O ex-presidente sul-africano sempre se mostrou agradecido pela ajuda militar que prestou Cuba ao país na luta contra o apartheid

Francisco Peregil
Castro e Mandela na visita oficial do estadista africano a Cuba, em 1998.
Castro e Mandela na visita oficial do estadista africano a Cuba, em 1998.PATRICK AVIOLAT/KEYSTONE (EFE)

Nelson Mandela era tido como um herói em todo mundo. E na América Latina não foi uma exceção. Em julho de 1998, ele visitou durante três dias a Argentina do presidente peronista liberal Carlos Saúl Menem e foi recebido no aeroporto portenho de Ezeiza com uma salva de 19 tiros de canhão. Em um dos três discursos que fez, ressaltou que o "difícil passado da Argentina" tinha servido de "inspiração" em sua luta contra o apartheid.

**Tarefa proposta:** Imprima sem alterações o trecho do texto sobre Mandela começando em "O ex-presidente sul-africano" e seguindo até "1998.PATRICK AVIOLAT/KEYSTONE (EFE)".

**Extrato de dados:**
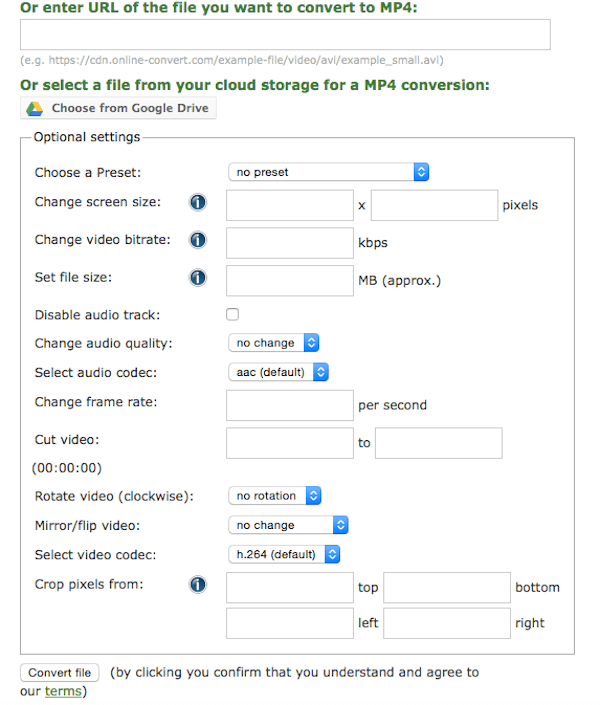Select the frame rate per second field
The width and height of the screenshot is (600, 705).
click(289, 405)
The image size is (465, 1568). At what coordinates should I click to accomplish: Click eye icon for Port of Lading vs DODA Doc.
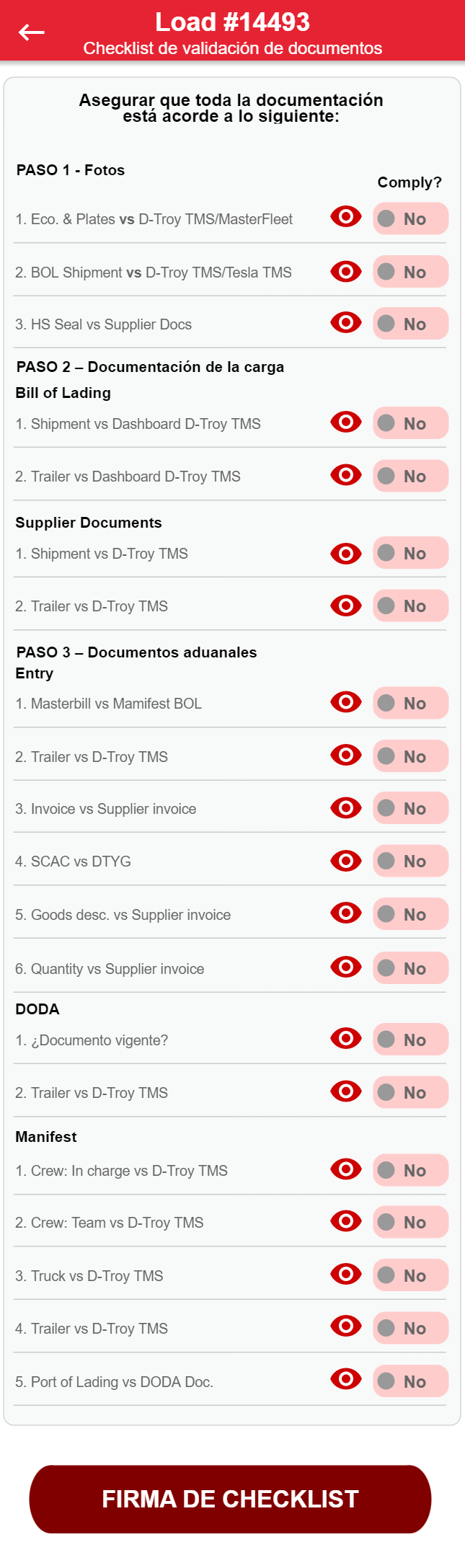coord(345,1379)
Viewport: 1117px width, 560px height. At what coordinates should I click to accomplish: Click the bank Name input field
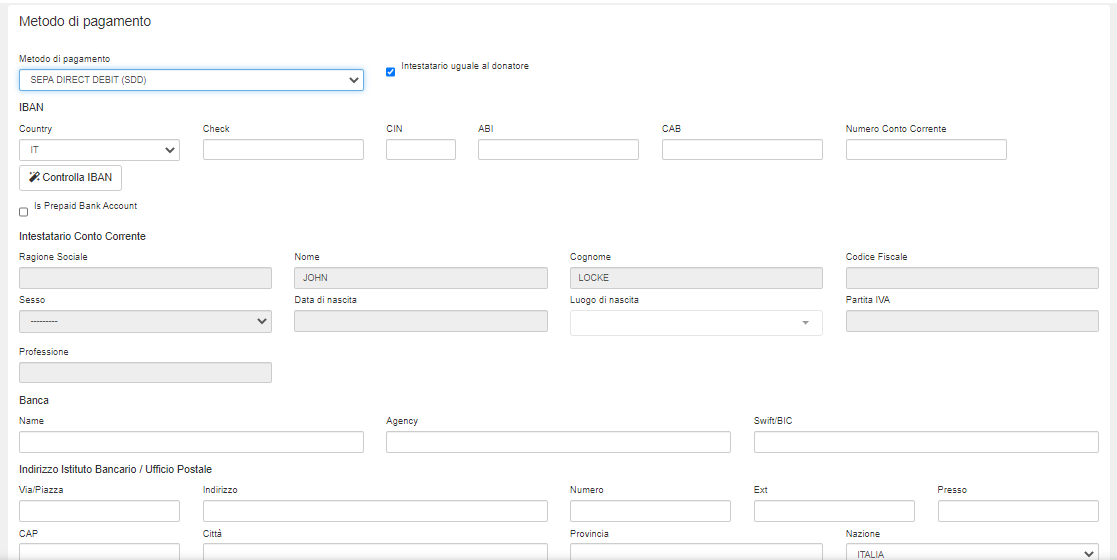(x=191, y=442)
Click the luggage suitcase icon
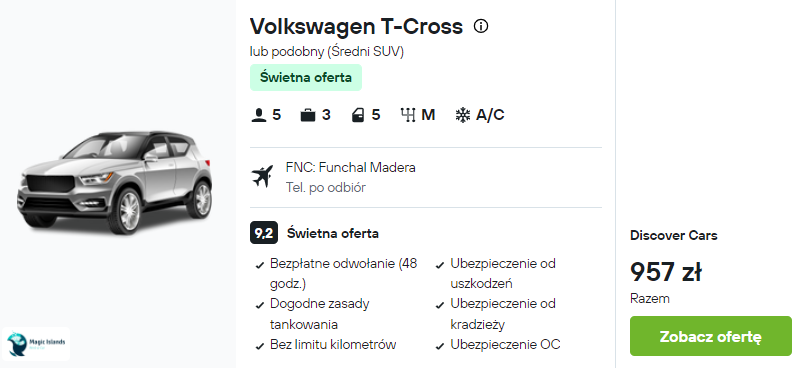Screen dimensions: 800x368 308,115
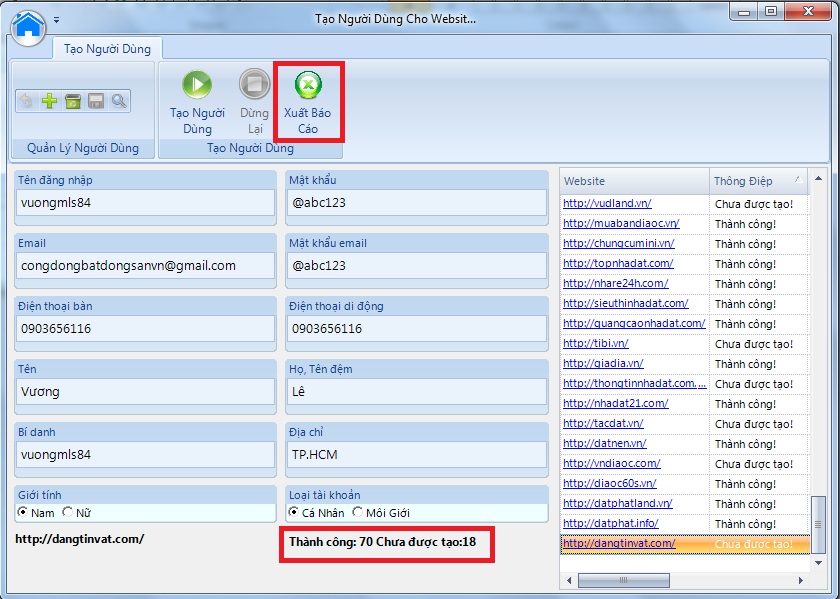Select the Cá Nhân account type

(x=294, y=513)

**Resposta:**
O ex-presidente sul-africano sempre se mostrou agradecido pela ajuda militar que prestou Cuba ao país na luta contra o apartheid

Francisco Peregil
Castro e Mandela na visita oficial do estadista africano a Cuba, em 1998.
Castro e Mandela na visita oficial do estadista africano a Cuba, em 1998.PATRICK AVIOLAT/KEYSTONE (EFE)